Records from a data source

=-=-=

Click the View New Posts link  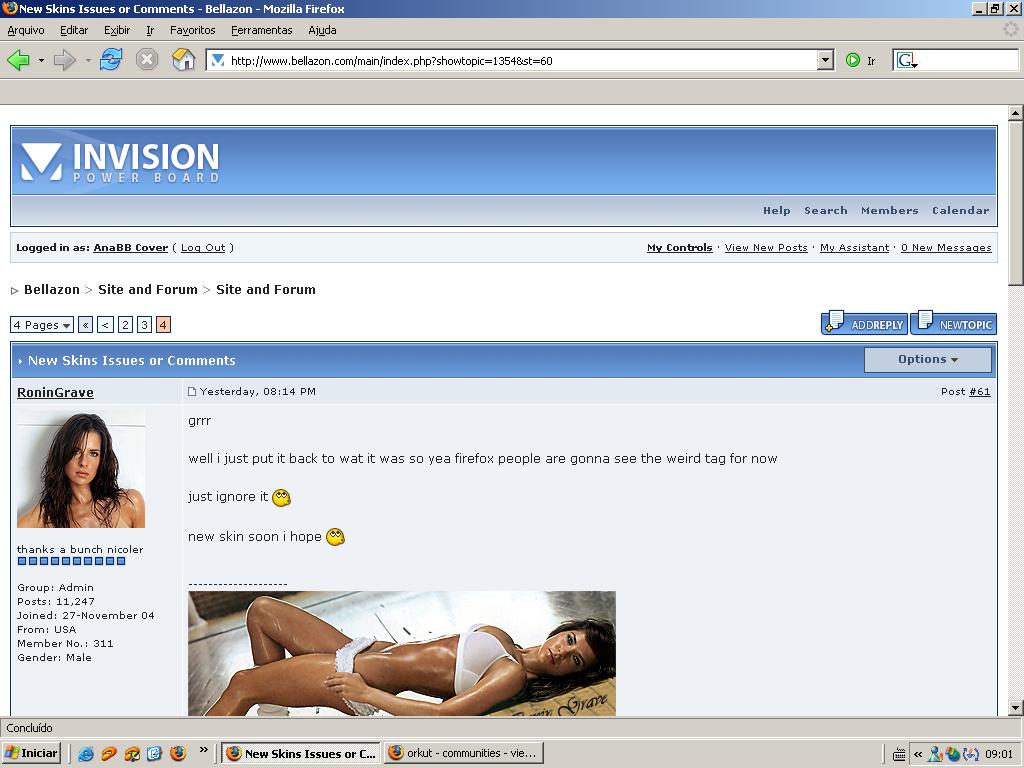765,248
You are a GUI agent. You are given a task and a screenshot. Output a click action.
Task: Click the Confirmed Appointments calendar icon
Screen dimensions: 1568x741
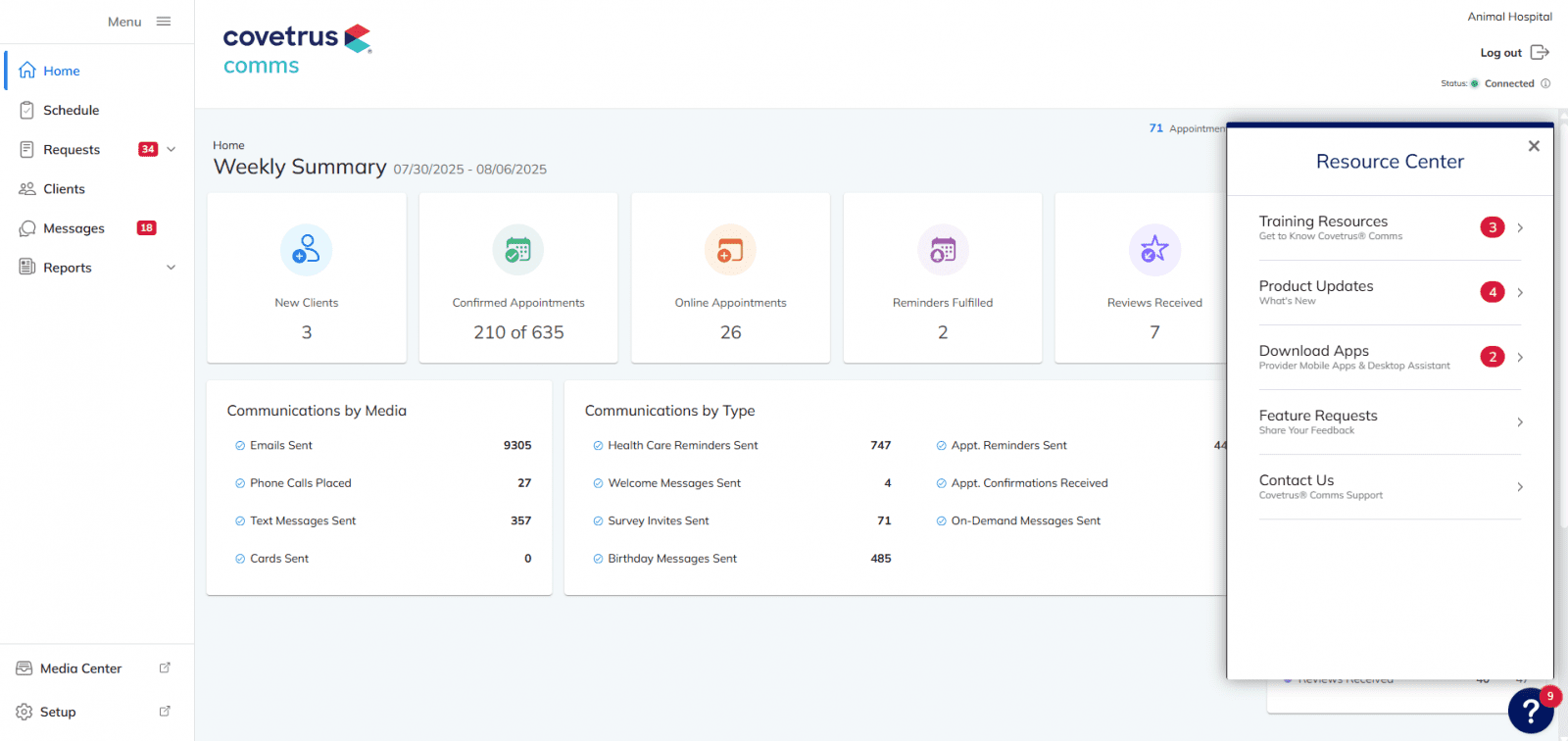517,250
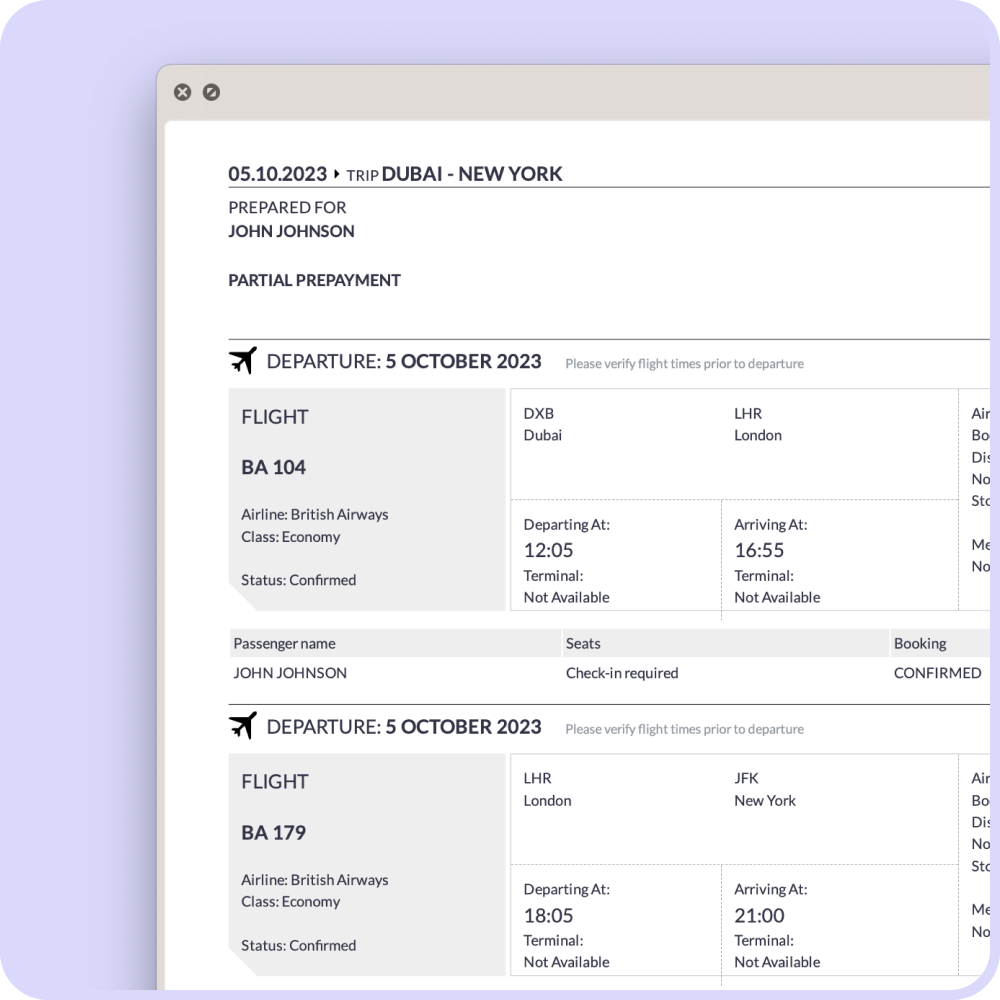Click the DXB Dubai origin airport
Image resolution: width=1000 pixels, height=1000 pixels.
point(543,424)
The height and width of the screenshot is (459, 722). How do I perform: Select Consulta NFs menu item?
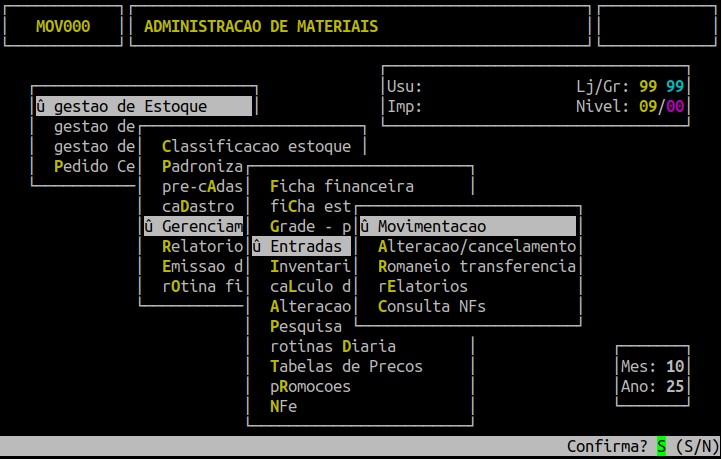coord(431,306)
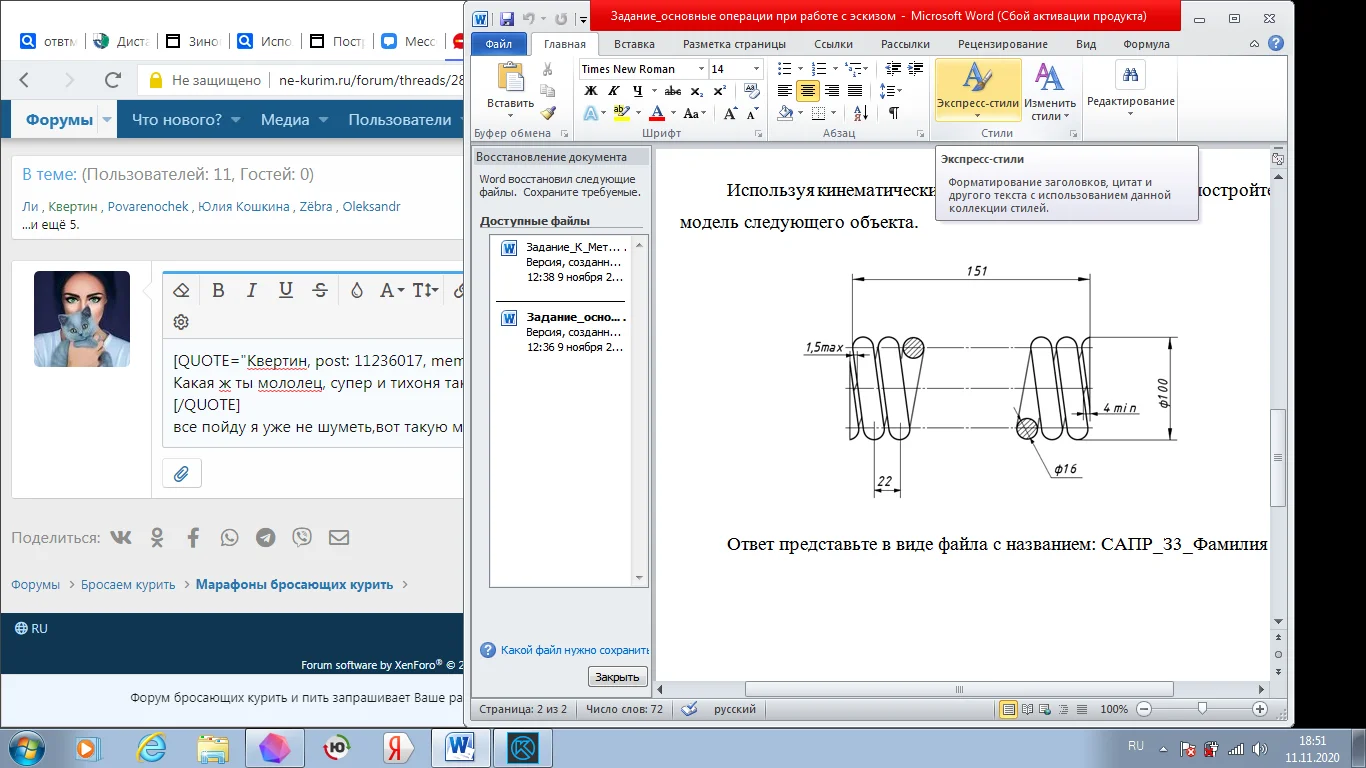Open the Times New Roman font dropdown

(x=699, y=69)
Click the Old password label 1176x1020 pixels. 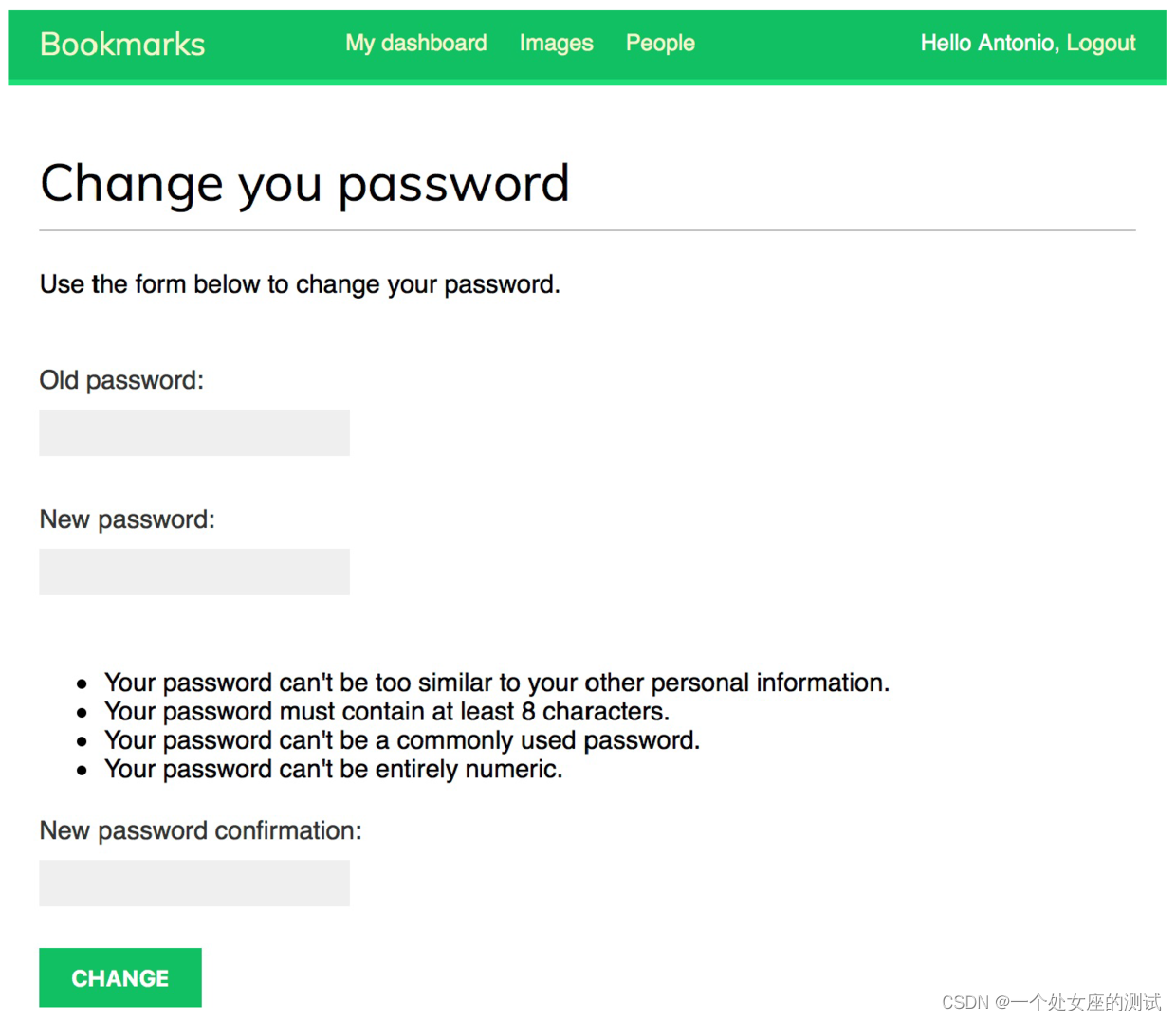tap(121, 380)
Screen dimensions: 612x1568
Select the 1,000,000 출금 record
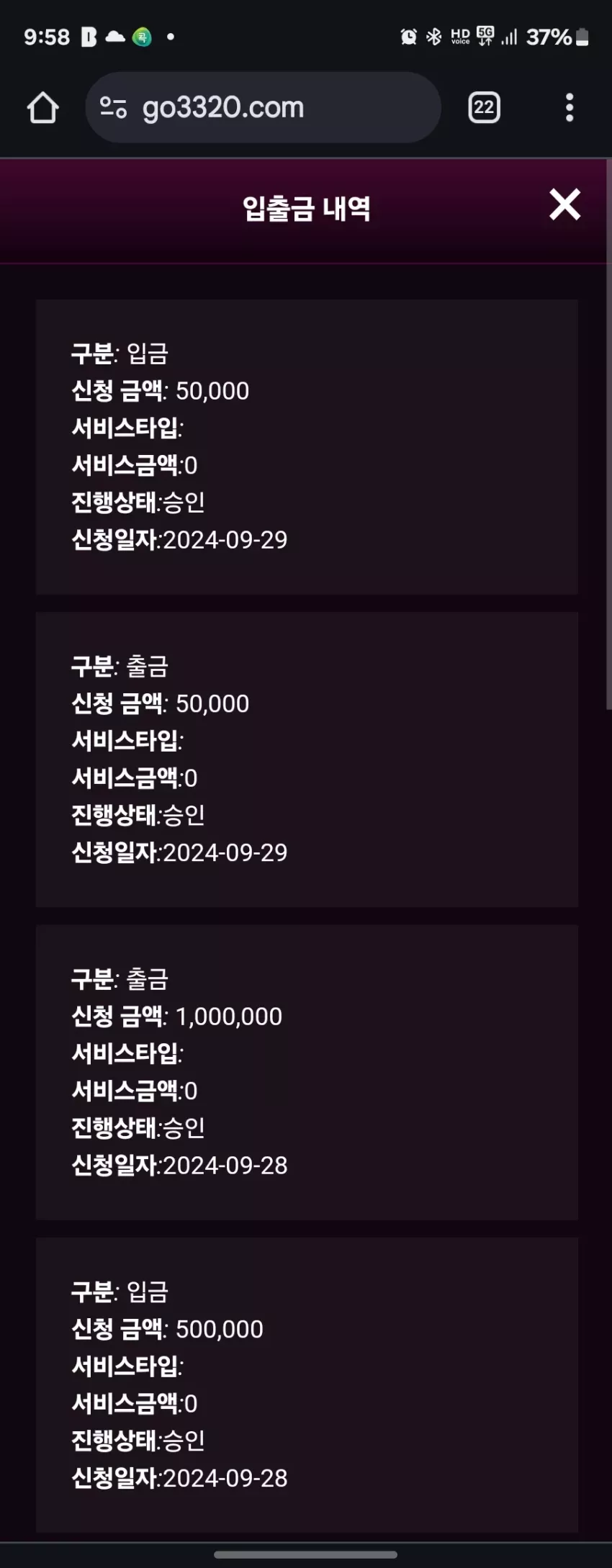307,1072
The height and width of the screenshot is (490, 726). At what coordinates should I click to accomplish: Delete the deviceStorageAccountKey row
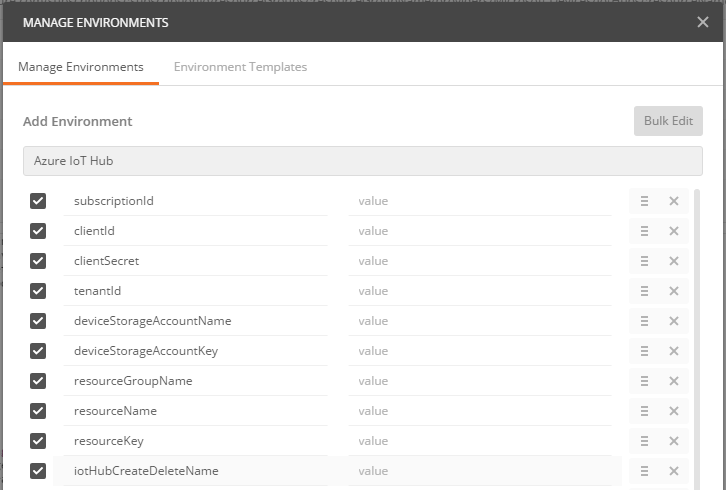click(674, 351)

=-=-=

* ASSIGNED TASK
Extract the run of lines beginning with the line that holds "Screen dimensions: 612x1568" and ending at the last line of the data, inclusive. Exclude any pictures from the copy.

* EXERCISE ANSWER
Screen dimensions: 612x1568
Select the 1,000,000 출금 record
307,1072
The height and width of the screenshot is (490, 726). At what coordinates should I click to accomplish: Delete the deviceStorageAccountKey row
click(674, 351)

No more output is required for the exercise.